Bewildered, and suspecting he hardly knew what, Captain Dalston, in
defiance of young Grainger's oft-iterated injunctions, determined to call
at his father's residence, which he had always understood to be in
Leadenhall Street. No such name was, however, known there; and an
examination, to which he was advised, of the "Commercial Directory"
failed to discover the whereabout of the pretended London merchant.
Heart-sick and spirit-wearied, Captain Dalston returned home only to die.
A violent cold, caught by imprudently riding in such bitter weather as it
then was, on the outside of the coach, aggravated by distress of mind,
brought his already enfeebled frame to the grave in less than two months
after his arrival in Cumberland. He left his daughters utterly unprovided
for, except by the legal claim which the eldest possessed on a man who,
he feared, would turn out to be a worthless impostor. The penalty he paid
for consenting to so imprudent a marriage was indeed a heavy and bitter
one.

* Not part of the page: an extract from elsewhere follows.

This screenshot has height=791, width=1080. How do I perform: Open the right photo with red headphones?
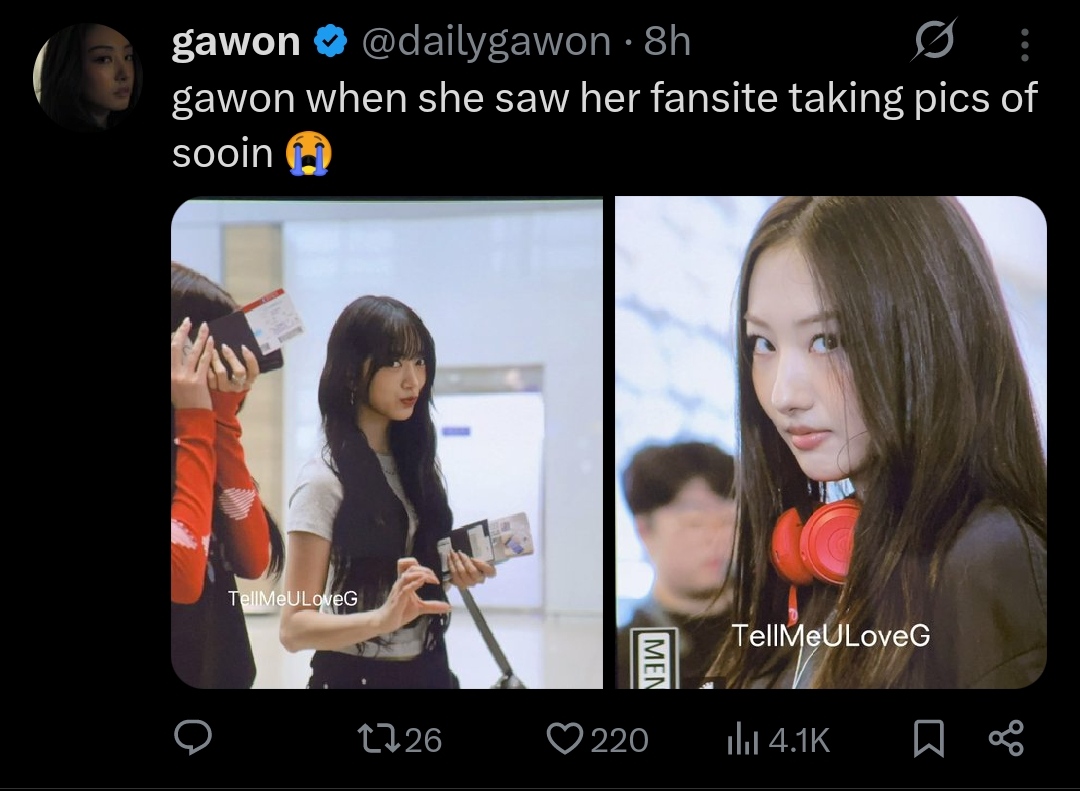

Months passed away, and still no tidings of Violet's husband reached
the sisters' sad and solitary home. At length, stimulated by
apprehensions of approaching destitution--whose foot was already on the
threshold--and desirous of gratifying a whim of Emily's, Violet consented
to visit the neighborhood of Compton Castle (the seat, her sister had
ascertained, of the "celebrated sporting baronet," as the porter called
him) on their way to London, where they had relatives who, though not
rich, might possibly be able to assist them in obtaining some decent
means of maintenance. They alighted at the "Compton Arms," and the first
object which met the astonished gaze of the sisters as they entered the
principal sitting-room of the inn, was a full-length portrait of Violet's
husband, in the exact sporting-dress described to them by their father.
An ivory tablet attached to the lower part of the frame informed the
gazer that the picture was a copy, by permission, of the celebrated
portrait by Sir Thomas Lawrence, of Sir Harry Compton, Baronet. They were
confounded, overwhelmed, bewildered. Sir Harry, they found, had been
killed about eight months previously in a steeple-chase; and the castle
and estates had passed, in default of direct issue, to a distant
relative, Lord Emsdale. Their story was soon bruited about; and, in the
opinion of many persons, was confirmed beyond reasonable question by the
extraordinary likeness they saw or fancied between Violet's son and the
deceased baronet. Amongst others, Sir Jasper Thornely was a firm believer
in the identity of Henry Grainger and Sir Harry Compton; but
unfortunately, beyond the assertion of the sisters that the portrait of
Sir Harry was young Grainger's portrait, the real or imaginary likeness
of the child to his reputed father, and some score of letters addressed
to Violet by her husband, which Sir Jasper persisted were in Sir Harry's
handwriting, though few others did (the hand, I saw at a glance, was a
disguised one), not one tittle of evidence had he been able to procure
for love or money. As a last resource, he had consigned the case to me,
and the vulpine sagacity of a London attorney.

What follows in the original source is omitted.